KEY TAKEAWAYS
- The study aimed to investigate the efficacy of an MRI radiomics-based model for predicting lymph node metastasis in CC patients.
- Researchers noticed that the MRI radiomics-based model enhances preoperative decision-making by significantly improving diagnostic accuracy for predicting LNM in CC patients.
Cervical cancer (CC) poses a significant threat to women’s health, emphasizing the critical need for accurate preoperative prediction of lymph node metastasis (LNM).
Tao Wang and the team aimed to focus on developing and validating a novel predictive model based on MRI radiomics. Their aim was to enhance the ability to detect LNM in CC patients, thereby improving treatment planning and patient outcomes.
Researchers performed an inclusive analysis, incorporating 86 CC patients into the training group and 38 into the testing group retrospectively. Radiomics features were extracted from MRI T2WI, T2WI-SPAIR, and axial apparent diffusion coefficient (ADC) sequences.
Selected features from the training group were utilized to construct a radiomics scoring model. Relevant LNM-related risk factors were identified through univariate and multivariate logistic regression analyses. The resulting predictive model underwent validation in the testing cohort.
About 16 features were chosen for constructing a radiomics scoring model, revealing significant associations between LNM and worse differentiation (P < 0.001), advanced International Federation of Gynecology and Obstetrics (FIGO) stages (P = 0.03), and elevated radiomics score from combined MRI sequences (P = 0.01).

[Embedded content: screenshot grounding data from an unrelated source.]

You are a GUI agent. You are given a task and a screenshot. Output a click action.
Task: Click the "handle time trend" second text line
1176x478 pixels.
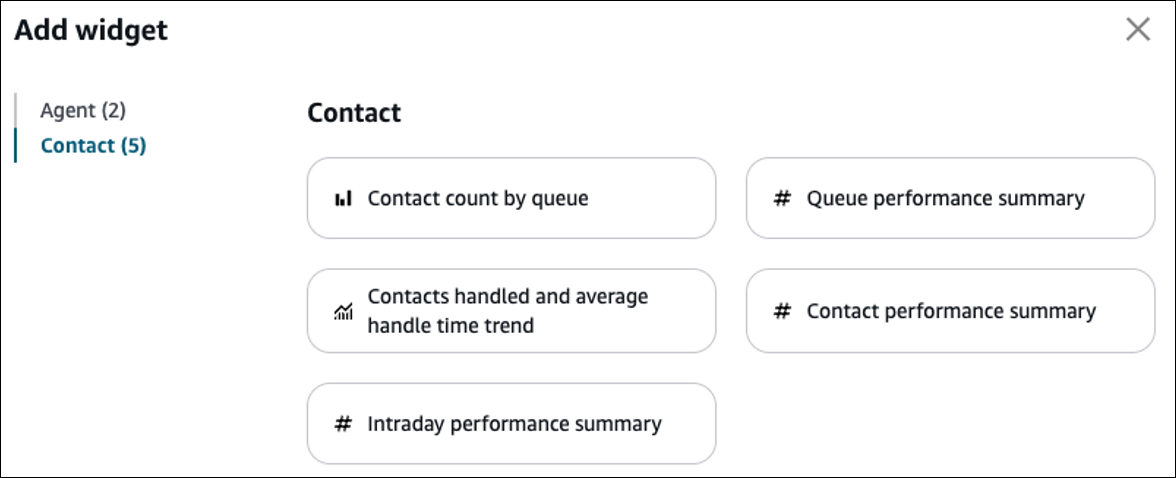tap(450, 325)
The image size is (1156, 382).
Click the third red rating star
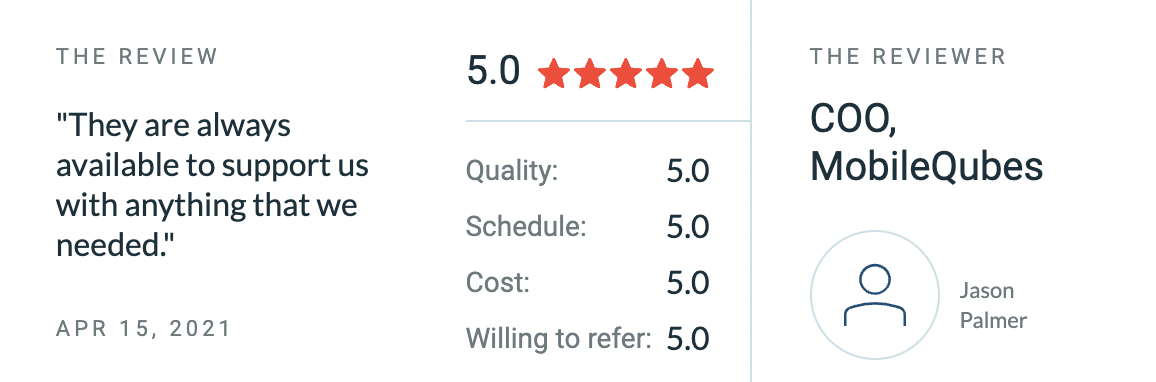[x=626, y=74]
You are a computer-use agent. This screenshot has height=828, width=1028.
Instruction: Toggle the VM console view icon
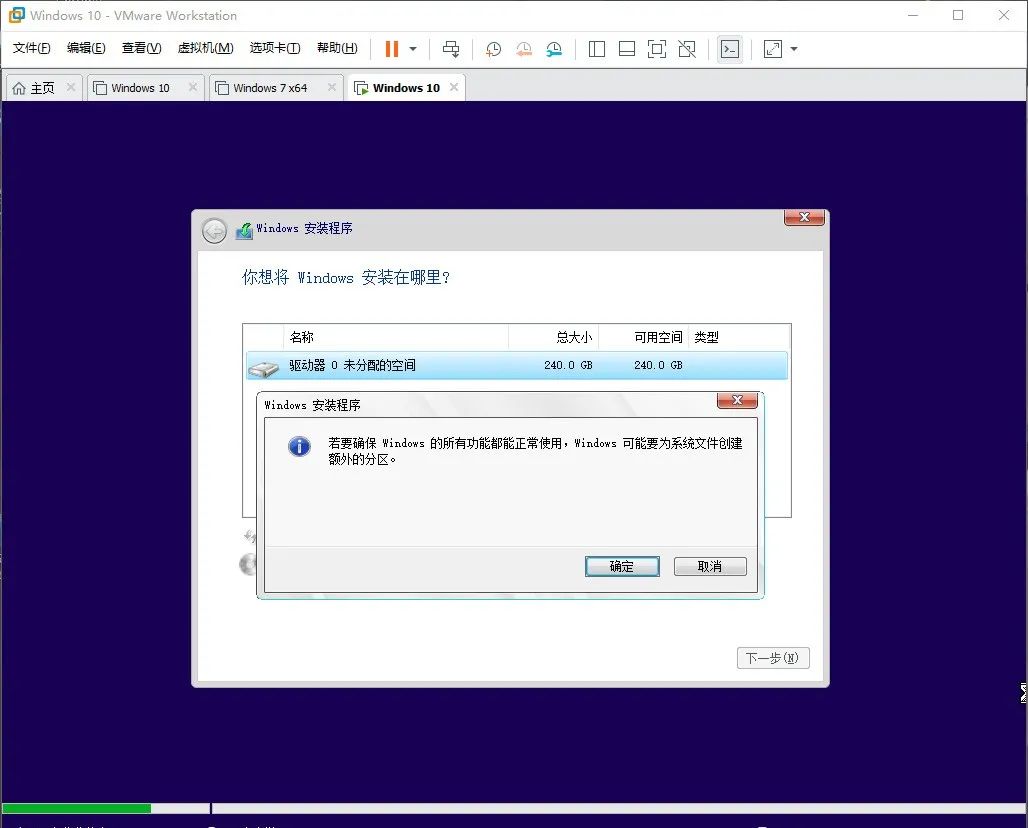730,48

The predictive model’s equation was determined as -0.0493-2.1410 × differentiation level + 7.7203 × radiomics score of combined sequences + 1.6752 × FIGO stage. In the training cohort, the respective area under the curve (AUC) values were 0.656 for the T2WI radiomics score, 0.664 for T2WI-SPAIR radiomics score, 0.658 for ADC radiomics score, 0.835 for combined sequence radiomics score, and 0.923 for the predictive model. In the testing cohort, these corresponding AUC values were: 0.643, 0.525, 0.513, 0.826, and 0.82, respectively.
The study concluded that the MRI radiomics-based model demonstrated favorable accuracy in predicting lymph node metas (LNM) in cervical cancer patients. Relative to individual MRI sequence-based radiomics scores, this predictive model showed superior diagnostic accuracy.
The study was sponsored by the Program of Jiangsu Traditional Chinese Medicine Development.
Source: https://pubmed.ncbi.nlm.nih.gov/38365759/
Wang T, Li YY, Ma NN, et al. (2024). “A MRI radiomics-based model for prediction of pelvic lymph node metastasis in cervical cancer.” World J Surg Oncol. 2024 Feb 17;22(1):55. doi: 10.1186/s12957-024-03333-5. PMID: 38365759; PMCID: PMC10873981.